Pour se faire une idée – objective si possible et raisonnée, en dépassant les polémiques manichéennes qui ont animé le débat – de la nouvelle obligation légale votée en première lecture à l’Assemblée, imposant aux grandes entreprises, la mise en place d’un « plan de vigilance » contenant les mesures raisonnables en vue de prévenir les atteintes dans le champ des droits humains, de la santé publique, de l’environnement et de la lutte contre la corruption, étendu à leur chaîne de grands fournisseurs, on s’en tiendra à trois points : quel intérêt, quelle implication, quelle condition de succès ?


Patrick d’Humières
Patrick d’Humières
En introduction, il faut rappeler que cette mesure portée par les ONG, tiers-mondistes et défenseurs des droits humains, répond essentiellement à une vision politique qui veut faire de la France – et donc des entreprises exerçant leurs activités à partir de France – le fer de lance d’un combat juridique pour réduire les atteintes graves que la mondialisation de l’économie a rendu possible, faute de gouvernance locale forte et sous l’effet d’un dumping social et environnemental. La France se veut donc à l’avant-garde de cette construction juridique nouvelle d’un ordre économique mondial dont la régulation globale se cherche et que les événements dénoncés ici et là régulièrement rend nécessaire si on veut concilier mieux le développement avec nos exigences de durabilité du modèle, au niveau des valeurs de base qui inspirent nos sociétés.

Pour autant, le dispositif dont on attend de connaître la forme finale qui sera votée et définie par décret, pose forcément la question de la pertinence d’une initiative française isolée, au regard de la perception de lourdeur qu’elle engendrera dans la communauté économique car son effet principal est de rompre l’autonomie juridique des filiales et de créer une responsabilité civile élargie de groupe qui est loin d’être partagée par nos compétiteurs, même s’ils proclament haut et fort des engagements de valeur dans ces domaines. L’intérêt de la loi se mesurera donc à sa capacité à peser dans l’ordre international, en Europe d’abord et dans le cadre des conventions internationales régissant les échanges, pour qu’on relie ensemble les textes existants – des principes des Nations Unies à ceux de l’OCDE en passant par les cadres OMC et les grands accords commerciaux entre zones, sans oublier la référence aux conventions sectorielles « soft » etc.. – et qu’on finisse par donner forme au statut de base de la firme internationale, soumise à des principes supérieurs de droit reconnus et applicables universellement, qui soient les mêmes sous toutes les latitudes.
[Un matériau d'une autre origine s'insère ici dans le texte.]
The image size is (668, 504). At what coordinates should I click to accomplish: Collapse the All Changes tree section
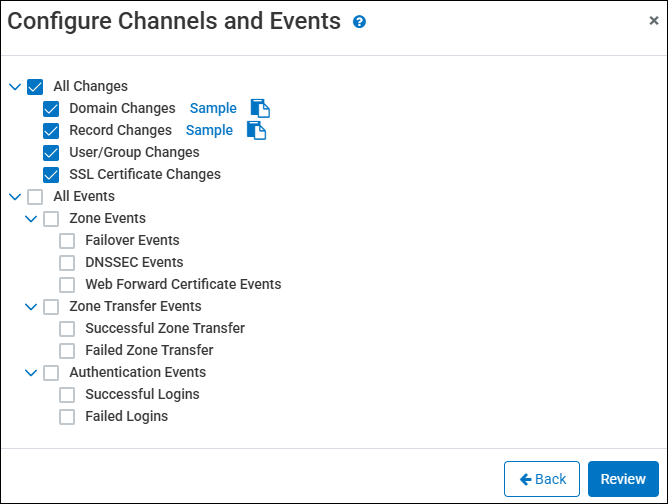(15, 87)
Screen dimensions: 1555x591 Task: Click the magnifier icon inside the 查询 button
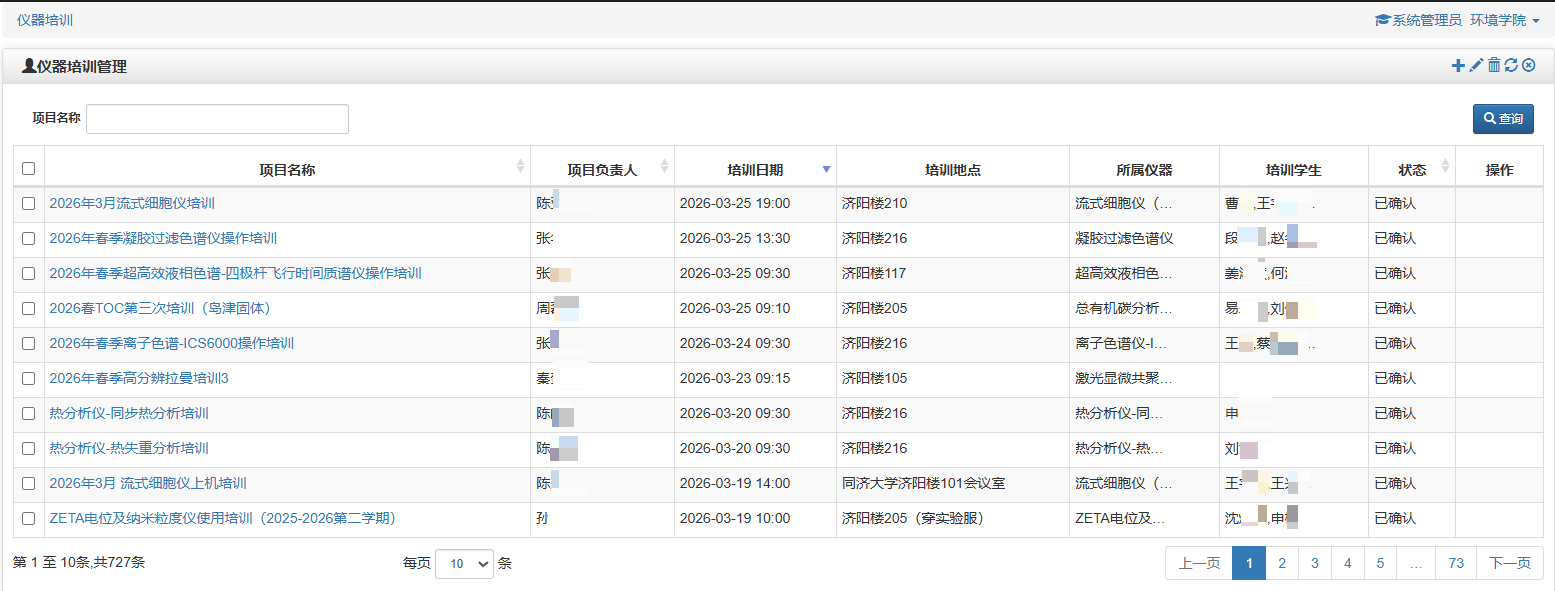pyautogui.click(x=1489, y=118)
L’implication que les entreprises françaises vont inaugurer formellement est la mise en place de ce « plan de vigilance » raisonnable qui sera une suite de procédures à déployer, dont beaucoup sont connues, pratiquées et suivies, pour organiser, former, contrôler l’application au bout de la chaîne de production et d’achats des attentions à ce que les principes fondamentaux ne soient pas « passés à l’as » par déni, sous-estimation ou négligence. Il faudrait que ces plans de vigilance ne restent pas « formels » et que par des mécanismes de systèmes d’alerte (les whistle blowing imposés aux entreprises américaines), d’audits aléatoires et de contrôle hiérarchique normal, on s’assure de leur appropriation d’une part et d’une capacité à traiter les atteintes, des quasi- incidents aux accidents…Ceci ne coûtera pas trop aux firmes déjà organisées, directement ou indirectement car l’effort est d’abord managérial. La menace peut venir de situations qui surprennent ou qui soulèvent des contradictions locales et sur lesquelles les entreprises « n’auront pas la main », de bonne foi !
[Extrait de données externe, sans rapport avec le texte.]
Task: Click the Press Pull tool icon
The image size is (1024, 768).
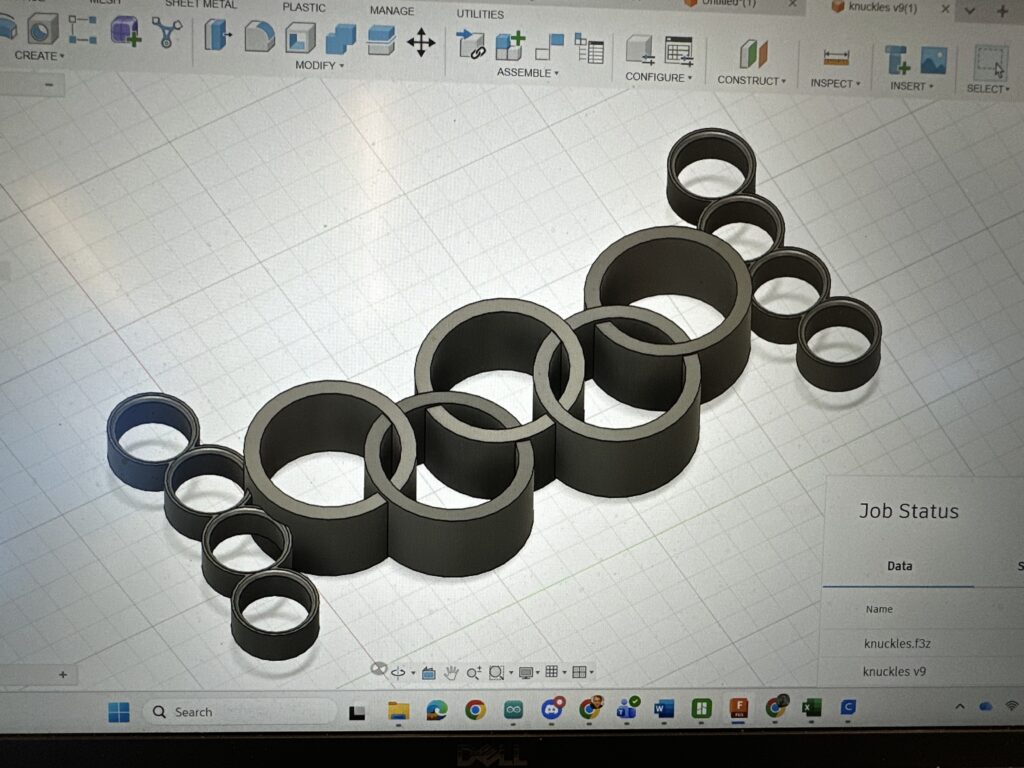Action: pyautogui.click(x=217, y=36)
Les conditions de succès du texte – c’est-à-dire son applicabilité par les entreprises sans charge excessive – sont donc à trois niveaux assez évidentes : que les entreprises s’appuient sur des procédures types que les conseils expérimentés sauront formaliser, d’une part, qu’elles intègrent dans leur culture opérationnelle de base (chartes, valeurs et projets RSE…) le respect de ces principes sans ambiguïté, ni hésitation, d’autre part et enfin qu’elles structurent des outils allant des modules d’apprentissage au reporting en passant par les relations parties prenantes, les systèmes d’alerte et les traitements de crise, en commençant par les zones géographiques à risque et sensibles. Il serait bien que des « cibles nouvelles d’investissement », comme le Myanmar, le Mozambique mais aussi l’Afrique de l’Est etc. soient l’objet d’engagements particuliers, collectifs et sectoriels, pour y rechercher des co-développements fondés sur des approches économiques et humaines associées.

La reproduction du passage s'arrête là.